(Request)
Copy out the material below line for line, keeping every character and line break unchanged.

==================================================

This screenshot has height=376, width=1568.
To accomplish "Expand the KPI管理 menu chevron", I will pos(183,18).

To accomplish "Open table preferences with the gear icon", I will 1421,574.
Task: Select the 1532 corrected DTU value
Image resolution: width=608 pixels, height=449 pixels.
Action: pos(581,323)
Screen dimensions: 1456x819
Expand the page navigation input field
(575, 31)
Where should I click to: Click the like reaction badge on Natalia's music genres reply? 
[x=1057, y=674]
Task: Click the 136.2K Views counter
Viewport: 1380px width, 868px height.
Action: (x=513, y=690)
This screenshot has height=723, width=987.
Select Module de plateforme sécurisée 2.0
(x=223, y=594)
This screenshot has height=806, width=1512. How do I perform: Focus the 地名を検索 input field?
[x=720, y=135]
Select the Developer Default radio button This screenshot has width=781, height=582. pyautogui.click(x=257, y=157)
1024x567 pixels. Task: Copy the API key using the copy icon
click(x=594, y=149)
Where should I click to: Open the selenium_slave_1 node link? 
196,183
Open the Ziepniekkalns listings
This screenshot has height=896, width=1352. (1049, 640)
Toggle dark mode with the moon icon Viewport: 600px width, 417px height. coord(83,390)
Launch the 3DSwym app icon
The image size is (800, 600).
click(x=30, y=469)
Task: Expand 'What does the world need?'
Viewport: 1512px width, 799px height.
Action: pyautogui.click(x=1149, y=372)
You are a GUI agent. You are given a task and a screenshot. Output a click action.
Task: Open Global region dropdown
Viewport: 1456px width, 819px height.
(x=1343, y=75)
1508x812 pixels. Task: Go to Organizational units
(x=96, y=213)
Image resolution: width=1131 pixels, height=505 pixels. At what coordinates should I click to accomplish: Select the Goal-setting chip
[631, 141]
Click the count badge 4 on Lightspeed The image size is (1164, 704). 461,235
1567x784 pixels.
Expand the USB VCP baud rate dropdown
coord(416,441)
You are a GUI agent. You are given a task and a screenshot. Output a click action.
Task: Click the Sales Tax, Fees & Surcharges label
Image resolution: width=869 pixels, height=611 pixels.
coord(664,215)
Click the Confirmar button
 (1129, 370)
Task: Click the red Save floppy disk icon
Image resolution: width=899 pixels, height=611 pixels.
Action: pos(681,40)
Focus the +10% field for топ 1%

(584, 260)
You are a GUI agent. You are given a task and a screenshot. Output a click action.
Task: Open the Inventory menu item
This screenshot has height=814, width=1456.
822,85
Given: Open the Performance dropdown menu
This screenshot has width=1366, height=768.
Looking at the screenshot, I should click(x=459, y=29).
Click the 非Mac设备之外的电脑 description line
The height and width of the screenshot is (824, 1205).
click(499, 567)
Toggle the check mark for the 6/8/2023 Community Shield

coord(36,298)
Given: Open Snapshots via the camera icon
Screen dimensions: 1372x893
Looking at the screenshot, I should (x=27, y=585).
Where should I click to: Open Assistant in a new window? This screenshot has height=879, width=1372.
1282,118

==================================================

(Complete answer)
This screenshot has height=376, width=1568.
To accomplish "Expand the KPI管理 menu chevron", I will pos(183,18).

To accomplish "Open table preferences with the gear icon", I will 1421,574.
Task: Select the 1532 corrected DTU value
Image resolution: width=608 pixels, height=449 pixels.
Action: pos(581,323)
Screen dimensions: 1456x819
Expand the page navigation input field
(575, 31)
Where should I click to: Click the like reaction badge on Natalia's music genres reply? 
[x=1057, y=674]
Task: Click the 136.2K Views counter
Viewport: 1380px width, 868px height.
Action: (x=513, y=690)
This screenshot has height=723, width=987.
Select Module de plateforme sécurisée 2.0
(x=223, y=594)
This screenshot has height=806, width=1512. How do I perform: Focus the 地名を検索 input field?
[x=720, y=135]
Select the Developer Default radio button This screenshot has width=781, height=582. pyautogui.click(x=257, y=157)
1024x567 pixels. Task: Copy the API key using the copy icon
click(x=594, y=149)
Where should I click to: Open the selenium_slave_1 node link? 
196,183
Open the Ziepniekkalns listings
This screenshot has height=896, width=1352. (1049, 640)
Toggle dark mode with the moon icon Viewport: 600px width, 417px height. coord(83,390)
Launch the 3DSwym app icon
The image size is (800, 600).
click(x=30, y=469)
Task: Expand 'What does the world need?'
Viewport: 1512px width, 799px height.
Action: pyautogui.click(x=1149, y=372)
You are a GUI agent. You are given a task and a screenshot. Output a click action.
Task: Open Global region dropdown
Viewport: 1456px width, 819px height.
(x=1343, y=75)
1508x812 pixels. Task: Go to Organizational units
(x=96, y=213)
Image resolution: width=1131 pixels, height=505 pixels. At what coordinates should I click to accomplish: Select the Goal-setting chip
[631, 141]
Click the count badge 4 on Lightspeed The image size is (1164, 704). 461,235
1567x784 pixels.
Expand the USB VCP baud rate dropdown
coord(416,441)
You are a GUI agent. You are given a task and a screenshot. Output a click action.
Task: Click the Sales Tax, Fees & Surcharges label
Image resolution: width=869 pixels, height=611 pixels.
coord(664,215)
Click the Confirmar button
 (1129, 370)
Task: Click the red Save floppy disk icon
Image resolution: width=899 pixels, height=611 pixels.
Action: pos(681,40)
Focus the +10% field for топ 1%

(584, 260)
You are a GUI agent. You are given a task and a screenshot. Output a click action.
Task: Open the Inventory menu item
This screenshot has height=814, width=1456.
822,85
Given: Open the Performance dropdown menu
This screenshot has width=1366, height=768.
Looking at the screenshot, I should click(x=459, y=29).
Click the 非Mac设备之外的电脑 description line
The height and width of the screenshot is (824, 1205).
click(499, 567)
Toggle the check mark for the 6/8/2023 Community Shield

coord(36,298)
Given: Open Snapshots via the camera icon
Screen dimensions: 1372x893
Looking at the screenshot, I should (x=27, y=585).
Where should I click to: Open Assistant in a new window? This screenshot has height=879, width=1372.
1282,118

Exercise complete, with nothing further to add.